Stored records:
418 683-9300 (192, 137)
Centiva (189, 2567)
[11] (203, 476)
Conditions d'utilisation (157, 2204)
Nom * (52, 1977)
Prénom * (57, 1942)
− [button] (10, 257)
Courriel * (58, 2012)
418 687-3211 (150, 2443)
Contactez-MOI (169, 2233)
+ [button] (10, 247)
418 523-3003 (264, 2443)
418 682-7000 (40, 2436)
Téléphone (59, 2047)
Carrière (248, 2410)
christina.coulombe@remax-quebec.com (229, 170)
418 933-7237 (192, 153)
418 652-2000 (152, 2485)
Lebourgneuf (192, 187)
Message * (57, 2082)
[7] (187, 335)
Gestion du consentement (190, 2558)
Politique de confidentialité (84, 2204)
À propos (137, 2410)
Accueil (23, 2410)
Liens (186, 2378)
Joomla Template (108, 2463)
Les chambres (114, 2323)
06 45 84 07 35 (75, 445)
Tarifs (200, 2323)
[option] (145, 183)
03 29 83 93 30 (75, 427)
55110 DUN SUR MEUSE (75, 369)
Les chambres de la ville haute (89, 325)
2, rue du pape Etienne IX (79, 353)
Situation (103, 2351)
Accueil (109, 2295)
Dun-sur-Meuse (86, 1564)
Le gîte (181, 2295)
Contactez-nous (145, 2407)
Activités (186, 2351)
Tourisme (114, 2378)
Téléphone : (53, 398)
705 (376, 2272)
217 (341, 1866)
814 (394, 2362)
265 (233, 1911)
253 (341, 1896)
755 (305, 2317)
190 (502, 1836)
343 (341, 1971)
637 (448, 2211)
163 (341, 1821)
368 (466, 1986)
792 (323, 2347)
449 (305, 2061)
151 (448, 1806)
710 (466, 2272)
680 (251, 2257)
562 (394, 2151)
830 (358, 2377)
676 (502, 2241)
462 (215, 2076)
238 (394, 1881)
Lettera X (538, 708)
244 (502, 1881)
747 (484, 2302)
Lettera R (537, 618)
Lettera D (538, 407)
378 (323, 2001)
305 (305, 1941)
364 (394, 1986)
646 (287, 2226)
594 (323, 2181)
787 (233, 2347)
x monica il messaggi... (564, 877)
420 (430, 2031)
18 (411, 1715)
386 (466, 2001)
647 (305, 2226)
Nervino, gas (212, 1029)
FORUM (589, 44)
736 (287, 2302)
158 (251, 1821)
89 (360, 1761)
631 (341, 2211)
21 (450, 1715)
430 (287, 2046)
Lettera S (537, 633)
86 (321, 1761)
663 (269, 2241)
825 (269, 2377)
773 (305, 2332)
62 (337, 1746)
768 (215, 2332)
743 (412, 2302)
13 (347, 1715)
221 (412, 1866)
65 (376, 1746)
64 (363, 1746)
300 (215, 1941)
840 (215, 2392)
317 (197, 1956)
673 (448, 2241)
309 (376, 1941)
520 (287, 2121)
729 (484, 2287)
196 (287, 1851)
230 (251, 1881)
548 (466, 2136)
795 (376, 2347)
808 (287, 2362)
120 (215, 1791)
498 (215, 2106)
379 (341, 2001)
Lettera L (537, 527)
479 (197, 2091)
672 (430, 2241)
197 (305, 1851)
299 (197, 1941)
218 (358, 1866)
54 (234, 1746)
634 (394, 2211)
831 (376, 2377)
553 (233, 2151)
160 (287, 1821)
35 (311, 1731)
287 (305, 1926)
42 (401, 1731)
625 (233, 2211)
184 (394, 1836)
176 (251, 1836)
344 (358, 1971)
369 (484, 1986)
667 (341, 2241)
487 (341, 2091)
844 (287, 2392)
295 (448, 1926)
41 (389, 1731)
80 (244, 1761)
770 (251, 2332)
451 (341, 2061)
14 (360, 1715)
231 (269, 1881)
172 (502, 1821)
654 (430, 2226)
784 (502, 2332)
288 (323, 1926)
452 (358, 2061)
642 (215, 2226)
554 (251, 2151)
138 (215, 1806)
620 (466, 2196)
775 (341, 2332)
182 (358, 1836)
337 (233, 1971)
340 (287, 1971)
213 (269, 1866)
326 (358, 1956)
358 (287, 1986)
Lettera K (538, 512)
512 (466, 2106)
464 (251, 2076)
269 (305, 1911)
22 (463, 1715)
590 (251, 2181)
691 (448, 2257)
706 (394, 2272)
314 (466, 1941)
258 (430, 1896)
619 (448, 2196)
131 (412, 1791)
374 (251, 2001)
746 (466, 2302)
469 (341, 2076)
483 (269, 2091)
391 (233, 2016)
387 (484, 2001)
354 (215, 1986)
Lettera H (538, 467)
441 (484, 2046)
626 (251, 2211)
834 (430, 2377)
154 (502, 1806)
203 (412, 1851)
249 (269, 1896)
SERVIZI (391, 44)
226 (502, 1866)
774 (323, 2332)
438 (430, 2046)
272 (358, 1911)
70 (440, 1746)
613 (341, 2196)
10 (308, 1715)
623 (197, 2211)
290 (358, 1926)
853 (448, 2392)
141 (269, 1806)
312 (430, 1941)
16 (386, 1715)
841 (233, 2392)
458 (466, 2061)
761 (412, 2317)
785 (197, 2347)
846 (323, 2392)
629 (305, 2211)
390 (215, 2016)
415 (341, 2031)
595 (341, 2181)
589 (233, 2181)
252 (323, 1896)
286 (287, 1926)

--- PROBLEM TO WORK ON ---
From the records above, extract every line exactly as it stands.

--- FINAL ANSWER ---
418 683-9300 (192, 137)
Centiva (189, 2567)
[11] (203, 476)
Conditions d'utilisation (157, 2204)
Nom * (52, 1977)
Prénom * (57, 1942)
− [button] (10, 257)
Courriel * (58, 2012)
418 687-3211 (150, 2443)
Contactez-MOI (169, 2233)
+ [button] (10, 247)
418 523-3003 (264, 2443)
418 682-7000 (40, 2436)
Téléphone (59, 2047)
Carrière (248, 2410)
christina.coulombe@remax-quebec.com (229, 170)
418 933-7237 (192, 153)
418 652-2000 (152, 2485)
Lebourgneuf (192, 187)
Message * (57, 2082)
[7] (187, 335)
Gestion du consentement (190, 2558)
Politique de confidentialité (84, 2204)
À propos (137, 2410)
Accueil (23, 2410)
Liens (186, 2378)
Joomla Template (108, 2463)
Les chambres (114, 2323)
06 45 84 07 35 (75, 445)
Tarifs (200, 2323)
[option] (145, 183)
03 29 83 93 30 (75, 427)
55110 DUN SUR MEUSE (75, 369)
Les chambres de la ville haute (89, 325)
2, rue du pape Etienne IX (79, 353)
Situation (103, 2351)
Accueil (109, 2295)
Dun-sur-Meuse (86, 1564)
Le gîte (181, 2295)
Contactez-nous (145, 2407)
Activités (186, 2351)
Tourisme (114, 2378)
Téléphone : (53, 398)
705 (376, 2272)
217 (341, 1866)
814 (394, 2362)
265 (233, 1911)
253 (341, 1896)
755 (305, 2317)
190 (502, 1836)
343 (341, 1971)
637 (448, 2211)
163 (341, 1821)
368 (466, 1986)
792 (323, 2347)
449 (305, 2061)
151 (448, 1806)
710 (466, 2272)
680 (251, 2257)
562 (394, 2151)
830 (358, 2377)
676 (502, 2241)
462 (215, 2076)
238 (394, 1881)
Lettera X (538, 708)
244 (502, 1881)
747 (484, 2302)
Lettera R (537, 618)
Lettera D (538, 407)
378 (323, 2001)
305 (305, 1941)
364 (394, 1986)
646 (287, 2226)
594 (323, 2181)
787 (233, 2347)
x monica il messaggi... (564, 877)
420 (430, 2031)
18 (411, 1715)
386 (466, 2001)
647 (305, 2226)
Nervino, gas (212, 1029)
FORUM (589, 44)
736 (287, 2302)
158 (251, 1821)
89 (360, 1761)
631 (341, 2211)
21 (450, 1715)
430 (287, 2046)
Lettera S (537, 633)
86 (321, 1761)
663 (269, 2241)
825 (269, 2377)
773 (305, 2332)
62 (337, 1746)
768 (215, 2332)
743 (412, 2302)
13 (347, 1715)
221 (412, 1866)
65 (376, 1746)
64 (363, 1746)
300 (215, 1941)
840 (215, 2392)
317 (197, 1956)
673 (448, 2241)
309 (376, 1941)
520 (287, 2121)
729 (484, 2287)
196 (287, 1851)
230 (251, 1881)
548 (466, 2136)
795 (376, 2347)
808 (287, 2362)
120 (215, 1791)
498 (215, 2106)
379 (341, 2001)
Lettera L (537, 527)
479 (197, 2091)
672 (430, 2241)
197 (305, 1851)
299 (197, 1941)
218 (358, 1866)
54 (234, 1746)
634 (394, 2211)
831 (376, 2377)
553 (233, 2151)
160 (287, 1821)
35 (311, 1731)
287 (305, 1926)
42 (401, 1731)
625 (233, 2211)
184 (394, 1836)
176 (251, 1836)
344 (358, 1971)
369 (484, 1986)
667 (341, 2241)
487 (341, 2091)
844 (287, 2392)
295 (448, 1926)
41 (389, 1731)
80 (244, 1761)
770 (251, 2332)
451 (341, 2061)
14 (360, 1715)
231 (269, 1881)
172 (502, 1821)
654 (430, 2226)
784 (502, 2332)
288 (323, 1926)
452 (358, 2061)
642 (215, 2226)
554 (251, 2151)
138 (215, 1806)
620 (466, 2196)
775 (341, 2332)
182 (358, 1836)
337 (233, 1971)
340 (287, 1971)
213 (269, 1866)
326 (358, 1956)
358 (287, 1986)
Lettera K (538, 512)
512 (466, 2106)
464 (251, 2076)
269 (305, 1911)
22 (463, 1715)
590 (251, 2181)
691 (448, 2257)
706 (394, 2272)
314 (466, 1941)
258 (430, 1896)
619 (448, 2196)
131 (412, 1791)
374 (251, 2001)
746 (466, 2302)
469 (341, 2076)
483 (269, 2091)
391 (233, 2016)
387 (484, 2001)
354 (215, 1986)
Lettera H (538, 467)
441 (484, 2046)
626 (251, 2211)
834 (430, 2377)
154 (502, 1806)
203 (412, 1851)
249 (269, 1896)
SERVIZI (391, 44)
226 (502, 1866)
774 (323, 2332)
438 (430, 2046)
272 (358, 1911)
70 (440, 1746)
613 (341, 2196)
10 (308, 1715)
623 (197, 2211)
290 (358, 1926)
853 (448, 2392)
141 (269, 1806)
312 (430, 1941)
16 (386, 1715)
841 (233, 2392)
458 (466, 2061)
761 (412, 2317)
785 (197, 2347)
846 (323, 2392)
629 (305, 2211)
390 (215, 2016)
415 (341, 2031)
595 (341, 2181)
589 (233, 2181)
252 (323, 1896)
286 (287, 1926)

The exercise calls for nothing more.